● Try it
Would you copy out the following entries exactly, without any of the pictures?

*** Record excerpts ***

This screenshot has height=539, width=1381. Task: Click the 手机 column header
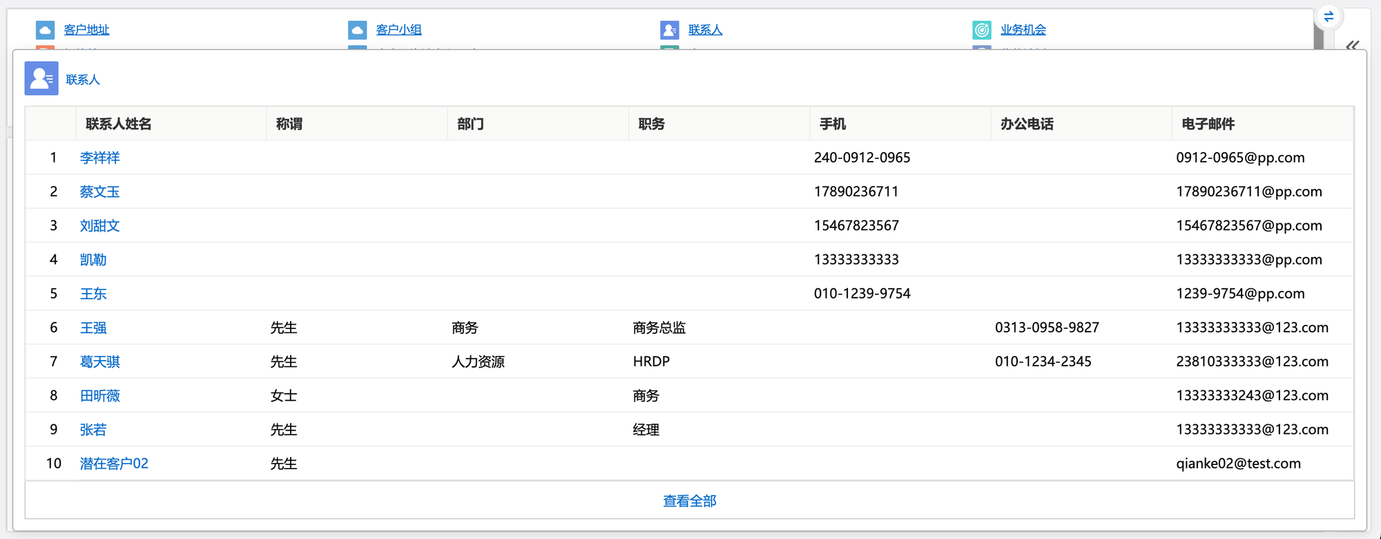pos(832,124)
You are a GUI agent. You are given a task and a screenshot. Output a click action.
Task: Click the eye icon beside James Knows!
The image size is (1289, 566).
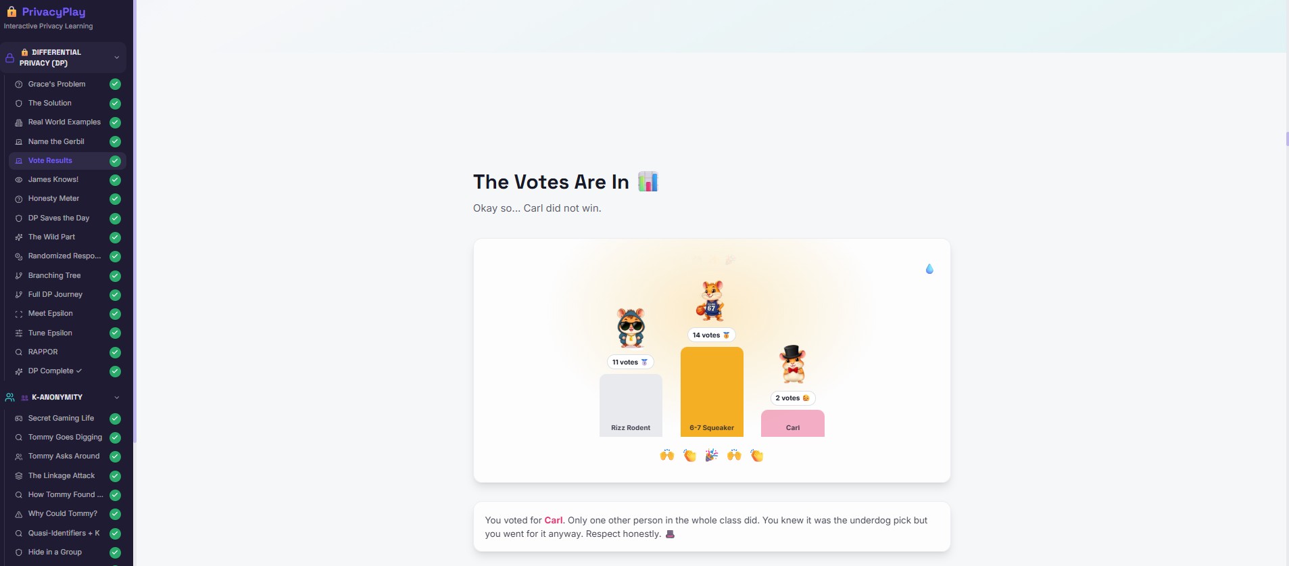(x=19, y=180)
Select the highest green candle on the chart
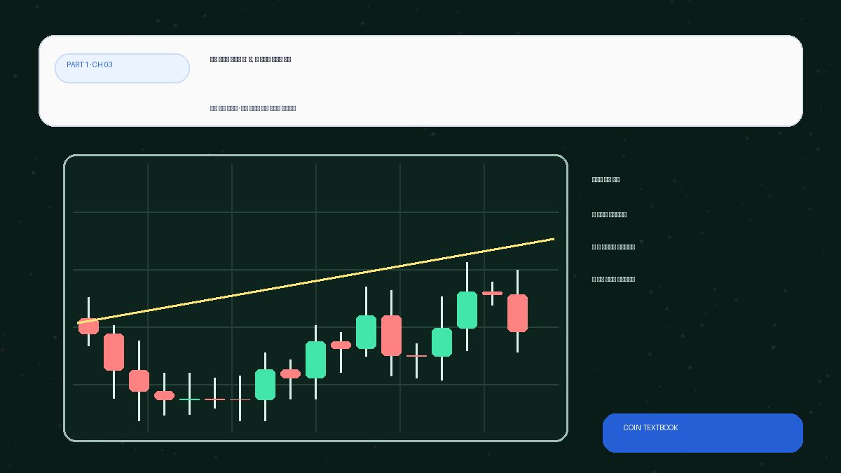Image resolution: width=841 pixels, height=473 pixels. 467,310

*** End of Record excerpts ***

● Answer to the exercise
This screenshot has height=539, width=1381. Task: Click the 手机 column header
pos(832,124)
You are a GUI agent. You are given a task and a screenshot. Output a click action.
Task: Click the eye icon beside James Knows!
The image size is (1289, 566).
(x=19, y=180)
Select the highest green candle on the chart
Image resolution: width=841 pixels, height=473 pixels. 467,310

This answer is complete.